Tags

, , , ,

Shakespeare

What more could one person ask than to live so much in 52 years that his accomplishments survive centuries in spite of high school literature classes? I couldn’t continue past the Renaissance period without giving a nod to the Bard, William Shakespeare (1564-1616), poet and playwrite during the Elizabethan era.

William was born the third of eight children to John and Mary Shakespeare in Stratford. Three of the children died at a very young age and of the remainder, only one lived beyond what we consider to be middle age. Records are scarce but the plague was rampant during those years making survival an accomplishment in itself.

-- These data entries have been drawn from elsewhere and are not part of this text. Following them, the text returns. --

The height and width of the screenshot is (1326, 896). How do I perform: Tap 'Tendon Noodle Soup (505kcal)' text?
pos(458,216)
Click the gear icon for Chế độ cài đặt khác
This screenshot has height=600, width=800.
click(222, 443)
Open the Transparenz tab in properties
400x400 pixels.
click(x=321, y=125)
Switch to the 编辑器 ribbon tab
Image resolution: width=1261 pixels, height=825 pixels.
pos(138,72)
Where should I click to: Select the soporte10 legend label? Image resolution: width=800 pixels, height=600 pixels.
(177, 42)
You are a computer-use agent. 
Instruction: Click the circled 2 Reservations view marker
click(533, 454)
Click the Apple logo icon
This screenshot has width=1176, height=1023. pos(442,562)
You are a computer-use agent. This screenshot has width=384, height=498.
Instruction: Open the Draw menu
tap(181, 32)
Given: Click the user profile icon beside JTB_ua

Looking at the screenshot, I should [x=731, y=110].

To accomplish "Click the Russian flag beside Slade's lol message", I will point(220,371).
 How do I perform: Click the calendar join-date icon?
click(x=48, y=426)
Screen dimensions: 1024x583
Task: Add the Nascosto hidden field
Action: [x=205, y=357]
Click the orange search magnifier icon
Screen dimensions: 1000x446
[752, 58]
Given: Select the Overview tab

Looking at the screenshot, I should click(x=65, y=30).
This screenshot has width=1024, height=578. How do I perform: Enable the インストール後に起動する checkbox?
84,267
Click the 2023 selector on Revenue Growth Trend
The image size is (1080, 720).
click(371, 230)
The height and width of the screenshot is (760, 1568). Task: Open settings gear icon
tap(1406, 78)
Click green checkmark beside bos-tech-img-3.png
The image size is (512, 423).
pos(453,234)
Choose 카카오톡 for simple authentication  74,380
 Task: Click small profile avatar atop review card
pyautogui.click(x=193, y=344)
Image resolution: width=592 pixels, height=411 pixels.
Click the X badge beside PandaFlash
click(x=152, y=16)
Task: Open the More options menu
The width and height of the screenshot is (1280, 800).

John Shakespeare experienced both good and poor financial conditions. Fortunately for William, when he reached the age to enter grammar school, things were looking up. John’s official position made it possible for William to attend Stratford grammar school where he learned basic reading and writing. The primary teaching text was a horn-book or primer in the form of a wooden paddle that held a piece of parchment with the alphabet attached. The Elizabethan alphabet more closely resembles our modern alphabet with the exclusion of two letters. In the Elizabethan alphabet, “u” and “v” are the same as “i” and “j”. The letters were arranged on the horn-book in the form of a Latin cross, with A at the top and Z at the bottom and a + was placed at the beginning to remind the student that “The fear of the Lord is the beginning of wisdom.” The Lord’s Prayer was printed at the bottom of each parchment.
hornbook

There is good evidence that William withdrew from school at age thirteen when his father’s financial and social condition plummetted. Whether William was able to continue his formal education is subject to debate, however it is probable that he acquired his high degree of proficiency in language arts in grammar school and through self-study.

Sonnets

When you think of William Shakespeare, the titles and lines that pop into your head are most likely from his famous plays but since this is a poetry blog, I will focus on his sonnets. He wrote 154 sonnets in the 1590’s. He was a prolific poet considering the tools of his craft. Many present-day poets write a poem at least once a week, some daily, some less frequently, but we have keyboards and backspace keys. In Shakespeare’s time, he only had the option to write with a nib, ink well and paper.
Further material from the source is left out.